→ Task description
Using "screenshot" as the search string, find the matching lines below and copy them.

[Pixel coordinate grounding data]
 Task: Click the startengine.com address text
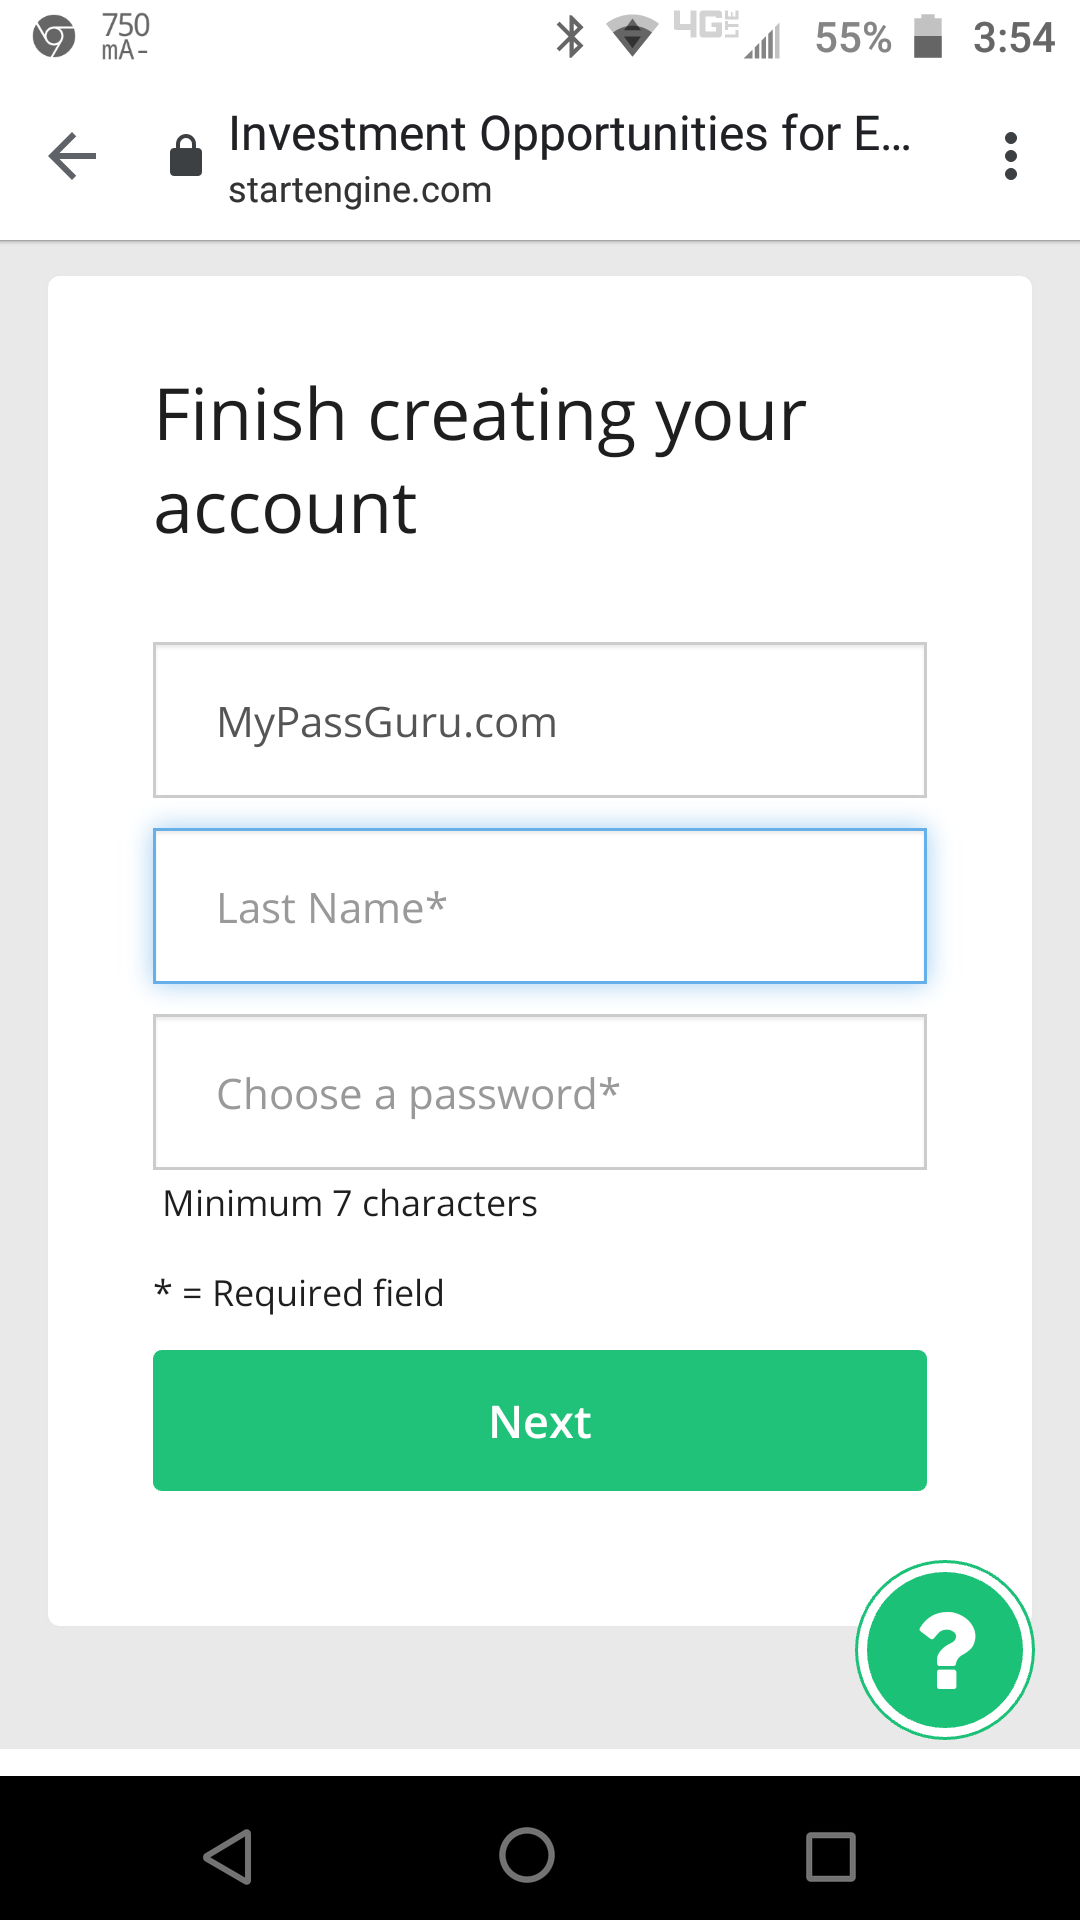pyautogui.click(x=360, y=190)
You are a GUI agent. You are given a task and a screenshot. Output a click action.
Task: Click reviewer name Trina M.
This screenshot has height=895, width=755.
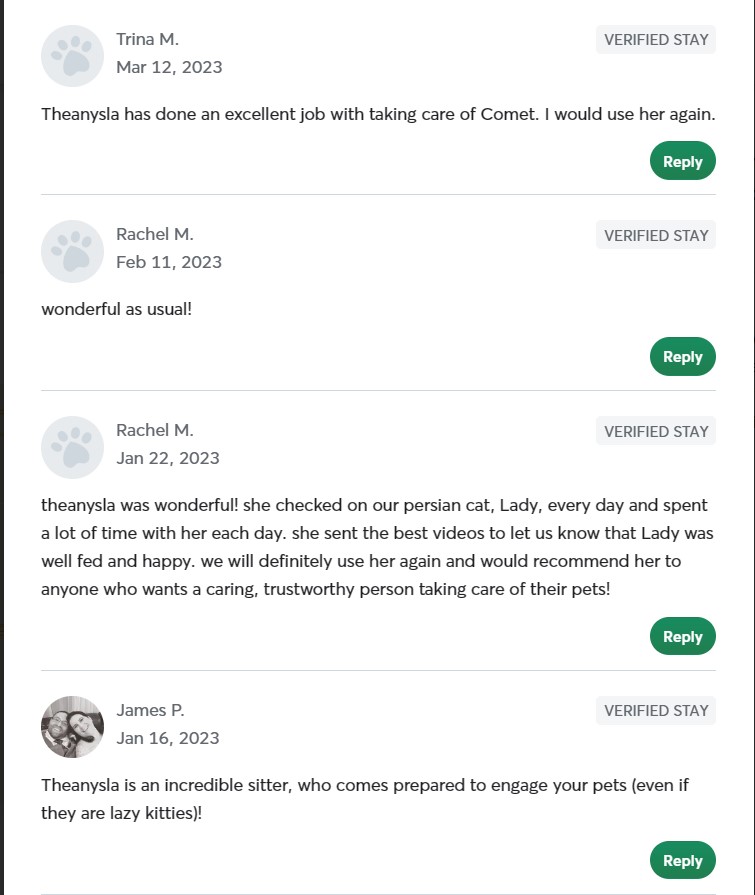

→ Written solution
You are a GUI agent. You are given a task and a screenshot. Output a click action.
This screenshot has height=895, width=755.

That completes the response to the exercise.